During the symposium, experts stressed that environmental justice is crucial when it comes to solving problems dealing with water quality and accessibility, as many of Florida’s marginalized communities have been impacted.
Gain said she learned that “we can help by advocating for improving infrastructure on Native lands and ensuring that enough funding is being allocated for these purposes.”
To further our engagement in the symposium, fellows were tasked with approaching conference attendees and gathering questions for the final panel “Climate Resilience in a Ground Zero State.” This exercise was a chance to help us break the ice and practice our networking skills.
“Resilience generally refers to the ability to persist or adapt in the wake of disruption. In Florida, climate change is already disrupting local communities, economies, infrastructure, ecosystems, and human health. Indeed, Florida has been described as America’s “ground zero” for climate change. What does climate resilience mean for Florida’s water sector?” the panel overview reads.
The panelists included:
- Beth Lewis from The Nature Conservancy – Florida Chapter
- Carolina Maran from the South Florida Water Management District
- Chris Pettit of the Florida Department of Agriculture and Consumer Services
- Mark Rains from the Florida Department of Environmental Protection
- Jason von Meding from UF’s Florida Institute for Built Environment Resilience.
I was given the opportunity to ask more about the role and responsibility of corporations when it comes to climate resiliency. Many of the panels emphasized community-based solutions and engagement. However, I pondered the involvement of bigger actors and stakeholders, since many of Florida’s economic sectors such as agriculture and tourism depend on water.

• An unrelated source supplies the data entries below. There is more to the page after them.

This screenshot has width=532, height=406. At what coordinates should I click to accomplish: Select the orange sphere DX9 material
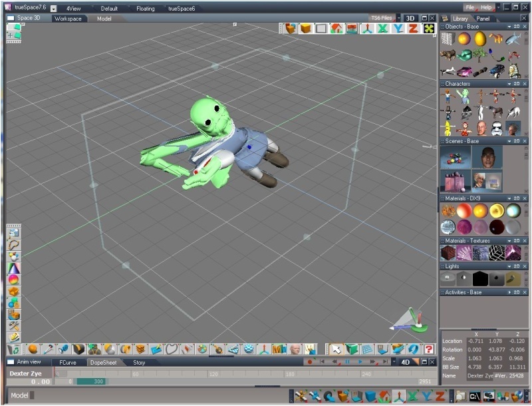click(480, 211)
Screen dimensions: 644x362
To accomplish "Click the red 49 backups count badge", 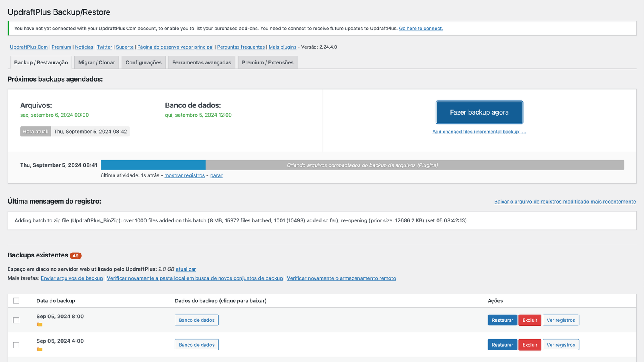I will 75,256.
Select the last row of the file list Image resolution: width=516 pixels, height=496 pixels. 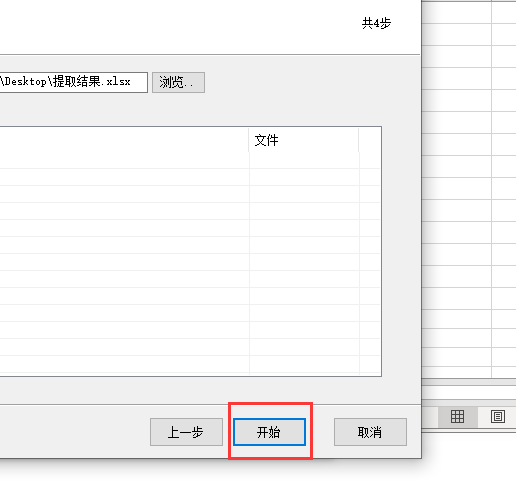(x=190, y=364)
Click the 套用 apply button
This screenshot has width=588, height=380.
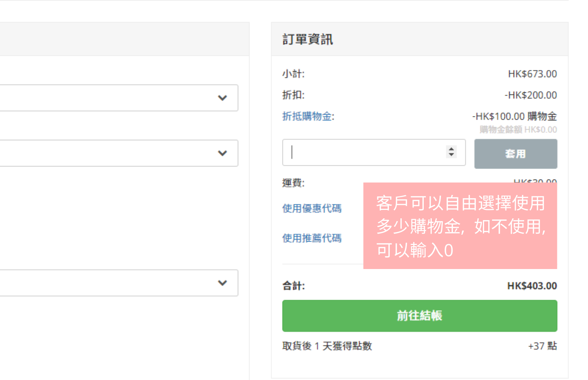coord(515,154)
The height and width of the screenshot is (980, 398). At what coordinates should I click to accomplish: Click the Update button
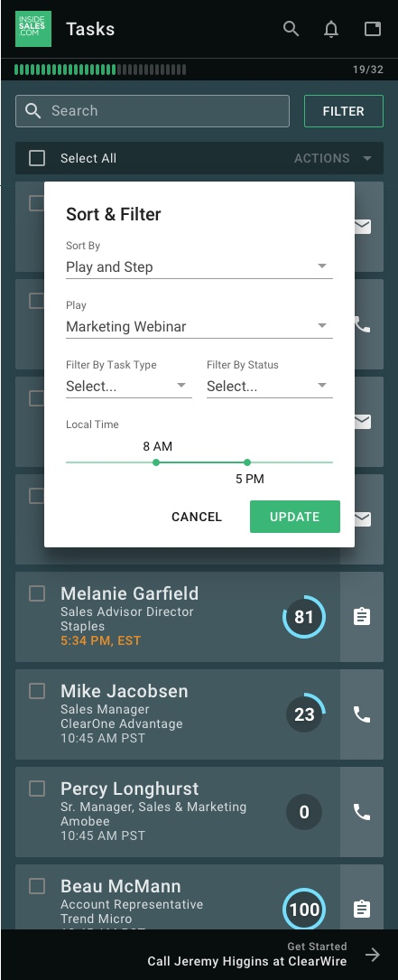(295, 517)
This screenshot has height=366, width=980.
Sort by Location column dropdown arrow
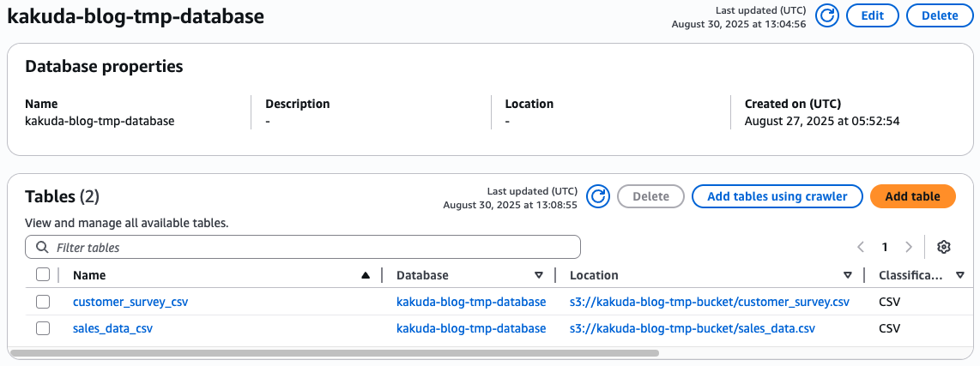click(x=848, y=275)
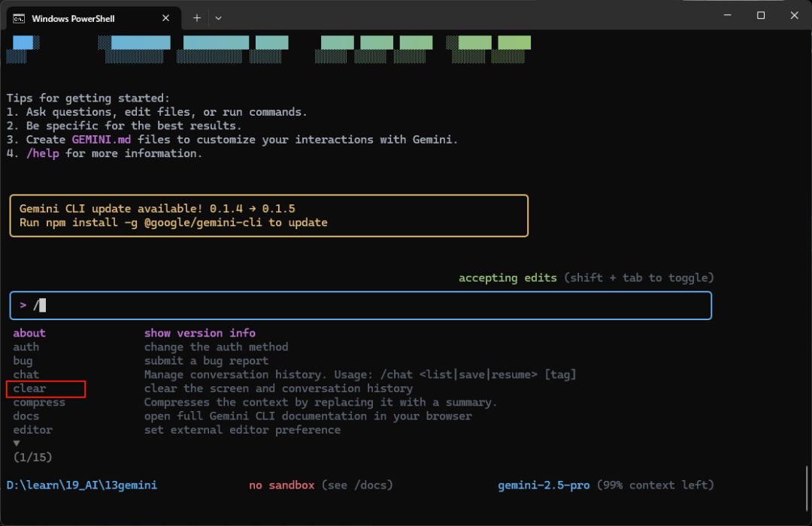Image resolution: width=812 pixels, height=526 pixels.
Task: Click the terminal cursor in the prompt
Action: click(x=41, y=305)
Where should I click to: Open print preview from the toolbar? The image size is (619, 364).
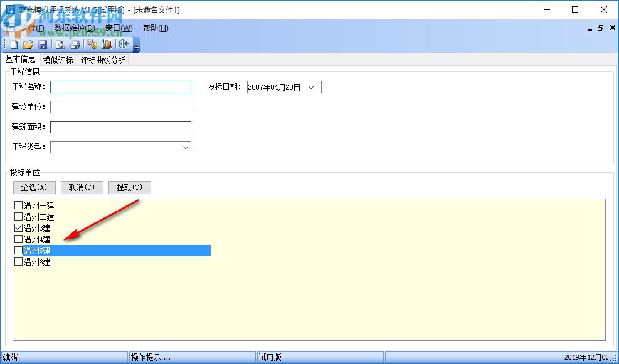point(60,44)
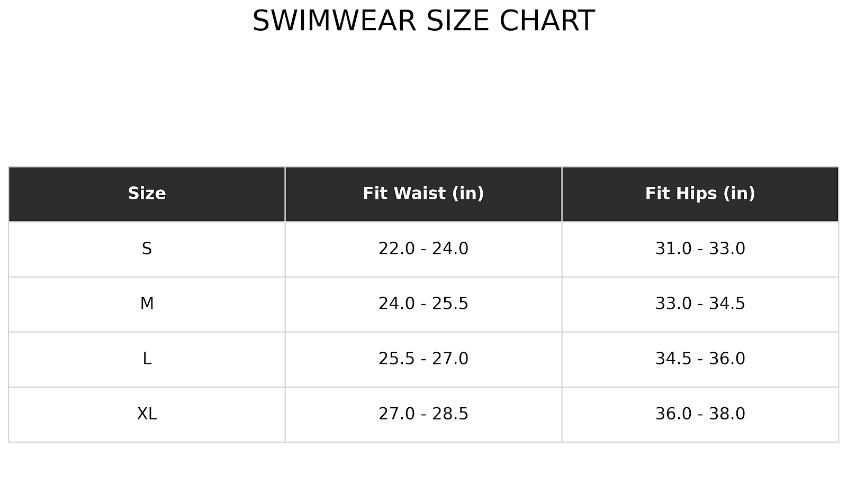
Task: Click waist value 24.0 - 25.5
Action: click(423, 304)
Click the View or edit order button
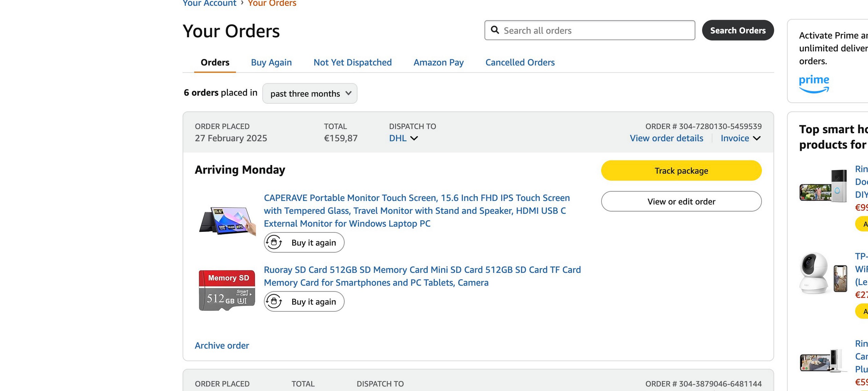 click(681, 201)
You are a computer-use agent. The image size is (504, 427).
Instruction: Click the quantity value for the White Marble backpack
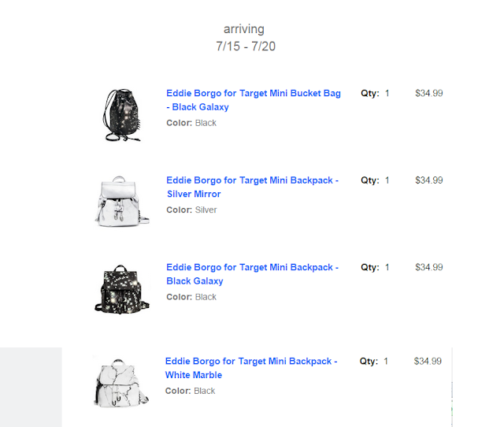[x=386, y=361]
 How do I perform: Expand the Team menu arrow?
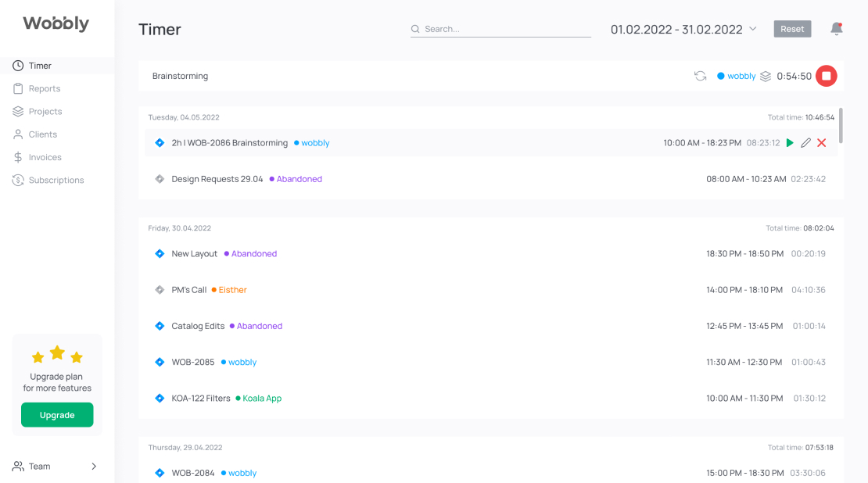(94, 467)
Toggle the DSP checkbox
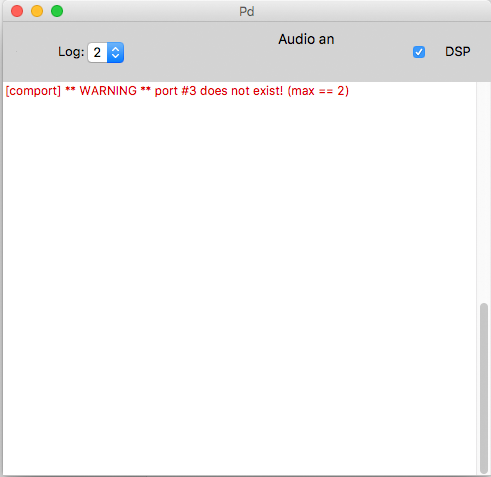Screen dimensions: 491x477 click(x=419, y=52)
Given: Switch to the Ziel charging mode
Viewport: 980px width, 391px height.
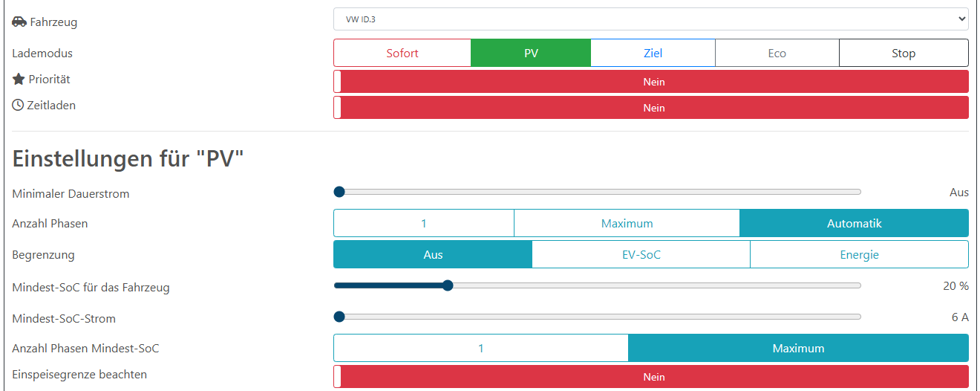Looking at the screenshot, I should [x=653, y=53].
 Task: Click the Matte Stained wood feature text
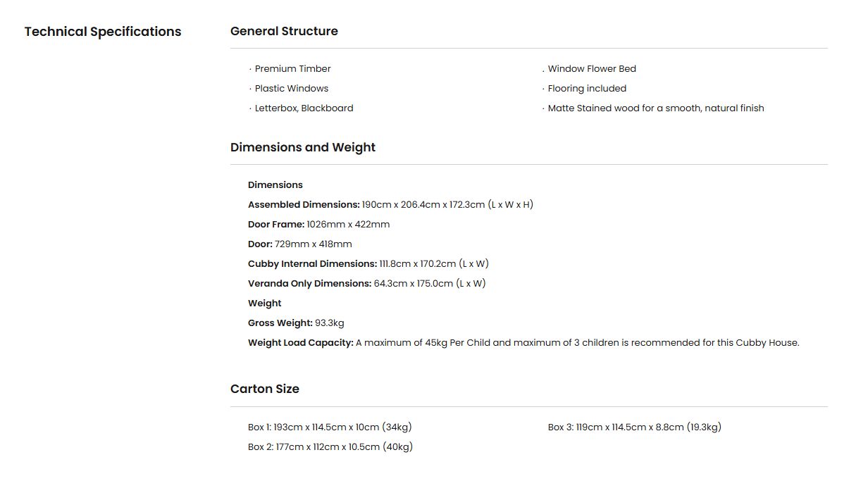656,108

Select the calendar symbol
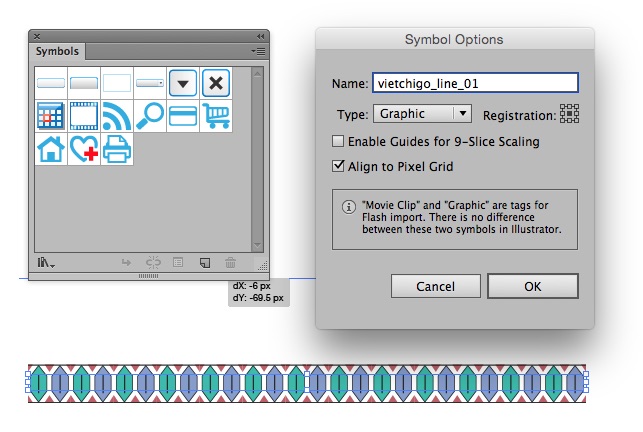(x=50, y=116)
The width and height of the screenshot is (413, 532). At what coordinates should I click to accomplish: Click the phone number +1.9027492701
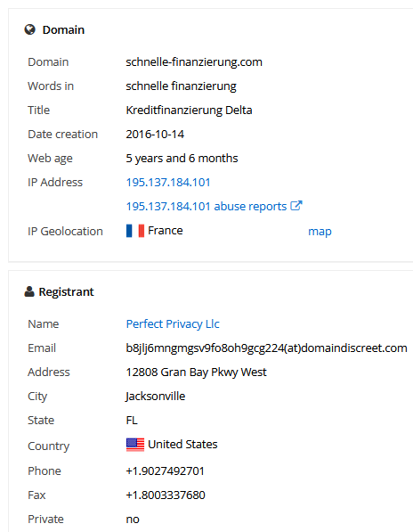pyautogui.click(x=165, y=471)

Our panelists presented multifaceted solutions based on corporations taking initiatives to research sustainable opportunities and partner with public sectors and communities. Some of the panelists believed that there needs to be more incentivization and reports to demonstrate the feasibility of solutions.
Von Meding concluded with the belief that “solutions come from a place of care, rather than public image.” Holding corporations accountable and transparent ensures solutions are solely not for public relations purposes, he explained. Instead, solutions serve the best interest of communities and the environment.
After we asked our questions, the panel took questions from the audience.
I was particularly inspired and moved by the sentiments expressed by Joe-Frank from the Seminole Tribe of Florida. He believes much of our issues are deeply rooted in how we view nature as a foe.
Using the Hansel and Gretel analogy, he explained that nature may seem to take the place of the Witch in the scary woods — it riddles us with problems and we may find the best comfort in staying away from it. However, Joe-Frank instead explains that perhaps, in this case, the Witch in Hansel and Gretal was actually a healer. Instead, we must perceive nature and its healing element — in this context, all planetary life is centered around the wellness of water.
At the end of the day, experts such as Joe-Frank, Dr. MacFadden, Dr. Lusk, and individuals from different institutions demonstrate the importance of symposiums and conferences. Such spaces challenge us to think beyond our normative routines and thought processes; they allow for the exchange of ideas, philosophies, and solutions we may have not regarded before. Inclusivity also plays a critical role in ensuring diverse voices are given space to educate and advocate their cause. Perhaps we can even model more events that allow greater public and community participation and engagement.
As for now, I anticipate the next steps that follow in pursuit of Florida’s water solutions.